3.8.Met betrekking tot eisers stelling dat hij geen relevante antecedenten op het gebied van de Opiumwet heeft en niet eerder voor overlast heeft gezorgd, overweegt de rechtbank dat uit de gedingstukken blijkt dat eiser op 4 januari 2011 en 13 maart 2011 is aangehouden in verband met gedragingen waarbij het in artikel 2.7, tweede lid, van de APV neergelegde verbod is overtreden. Tegen het verwijderingsbevel van 5 april 2011 dat naar aanleiding van de aanhouding op 13 maart 2011 op grond van artikel 9A, eerste lid, van de APV is afgegeven, heeft eiser beroep ingesteld. De rechtbank heeft dit beroep bij uitspraak van
16 augustus 2012 (zie eerder) ongegrond verklaard.
3.9.Verweerder heeft toegelicht dat het begrip antecedent ruim moet worden opgevat. De burgemeester kan van de bevoegdheid van artikel 2.9A van de APV gebruik maken ten aanzien van personen die tevens antecedenten hebben op het gebied van handel in drugs of daarop gelijkende waar. Het kan daarbij gaan om veroordelingen, maar ook om politiemutaties. Gelet hierop vormen de overtredingen van 4 januari 2011 en 13 maart 2011 antecedenten als bedoeld in artikel 2.9A van de APV.
3.10.Nu aan eiser eerder een bevel als genoemd in artikel 2.9A, eerste lid, van de APV is gegeven, namelijk het verwijderingsbevel van 5 april 2011, en voldoende aannemelijk is dat eiser zich binnen een periode van een jaar, namelijk op 22 juli 2011, opnieuw in een overlastgebied heeft opgehouden om verdovende middelen of daarop gelijkende waar te verkopen, kon de burgemeester de recidivebepaling toepassen en een verwijderingsbevel voor de duur van maximaal zes maanden opleggen. Hiermee is voldoende komen vast te staan dat aan de voorwaarden van artikel 9A, tweede lid, van de APV is voldaan. Voor wat betreft de wijze waarop verweerder de wederzijdse belangen heeft afgewogen en de proportionaliteit van de bestreden maatregel, overweegt de rechtbank als volgt.

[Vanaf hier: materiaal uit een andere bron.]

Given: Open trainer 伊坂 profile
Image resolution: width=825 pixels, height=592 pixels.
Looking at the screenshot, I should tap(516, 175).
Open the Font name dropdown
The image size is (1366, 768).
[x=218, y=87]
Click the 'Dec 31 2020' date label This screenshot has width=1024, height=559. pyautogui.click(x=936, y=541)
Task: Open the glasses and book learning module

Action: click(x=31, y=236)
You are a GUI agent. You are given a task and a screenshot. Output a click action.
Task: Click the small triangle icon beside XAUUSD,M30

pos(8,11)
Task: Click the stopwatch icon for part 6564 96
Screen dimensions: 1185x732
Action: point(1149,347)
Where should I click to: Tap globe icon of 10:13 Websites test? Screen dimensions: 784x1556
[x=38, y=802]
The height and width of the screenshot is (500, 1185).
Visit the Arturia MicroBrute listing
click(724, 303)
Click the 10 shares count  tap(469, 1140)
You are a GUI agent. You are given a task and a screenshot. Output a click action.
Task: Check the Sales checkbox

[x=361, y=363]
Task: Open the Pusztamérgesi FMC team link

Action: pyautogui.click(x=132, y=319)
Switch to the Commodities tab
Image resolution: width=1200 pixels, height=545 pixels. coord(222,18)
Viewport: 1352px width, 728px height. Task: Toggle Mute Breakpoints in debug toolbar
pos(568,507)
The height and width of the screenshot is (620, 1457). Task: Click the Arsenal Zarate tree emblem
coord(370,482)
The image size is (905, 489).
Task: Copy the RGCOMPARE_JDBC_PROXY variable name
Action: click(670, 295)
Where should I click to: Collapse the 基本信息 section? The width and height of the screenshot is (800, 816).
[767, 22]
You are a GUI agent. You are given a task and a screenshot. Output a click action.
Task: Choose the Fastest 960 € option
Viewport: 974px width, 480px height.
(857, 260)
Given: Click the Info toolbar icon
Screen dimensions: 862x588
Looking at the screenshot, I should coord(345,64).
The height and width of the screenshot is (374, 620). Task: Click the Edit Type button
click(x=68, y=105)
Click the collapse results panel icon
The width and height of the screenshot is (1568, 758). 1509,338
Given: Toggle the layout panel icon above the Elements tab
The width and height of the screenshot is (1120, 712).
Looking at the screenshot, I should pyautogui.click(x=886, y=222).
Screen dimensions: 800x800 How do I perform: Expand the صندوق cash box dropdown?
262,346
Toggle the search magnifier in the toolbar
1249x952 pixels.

3.11.Eiser heeft betoogd dat een verwijderingsbevel voor zes maanden buitenproportioneel is. Zijn stelling dat de verweten gedragingen niet kunnen worden beschouwd als ernstige overlast of verstoring van de openbare orde en dat dus geen aanleiding bestond om de betreffende maatregel op te leggen, volgt de rechtbank niet. De openbare orde wordt, anders dan eiser veronderstelt, niet (alleen) verstoord wanneer een dealer ordeverstorende gedragingen verricht zoals het plegen van geweldsdelicten of het openlijk gebruiken van en het handelen in harddrugs. De openbare orde wordt ook verstoord door het dealen als zodanig, mede gelet op de aanzuigende werking die het dealen heeft op gebruikers en andere dealers (zie in gelijke zin genoemde uitspraak van deze rechtbank van 16 augustus 2012). De rechtbank kan het standpunt van verweerder volgen dat het gedrag van eiser een bijdrage heeft geleverd aan het geheel van ordeverstorende gedragingen in het dealeroverlastgebied en daarom is aan te merken als verstoring van de openbare orde. Eiser woont niet in het betreffende gebied en er was voor hem geen noodzaak zich daar op te houden. In het licht van het voorgaande heeft verweerder terecht zijn belang van handhaving van de openbare orde zwaarder laten wegen dan de belangen die eiser had bij toegang tot het overlastgebied. De beroepsgrond wordt verworpen.
3.12.Het beroep is ongegrond.
3.13.Voor een vergoeding van het griffierecht of een veroordeling van verweerder in de proceskosten ziet de rechtbank geen aanleiding.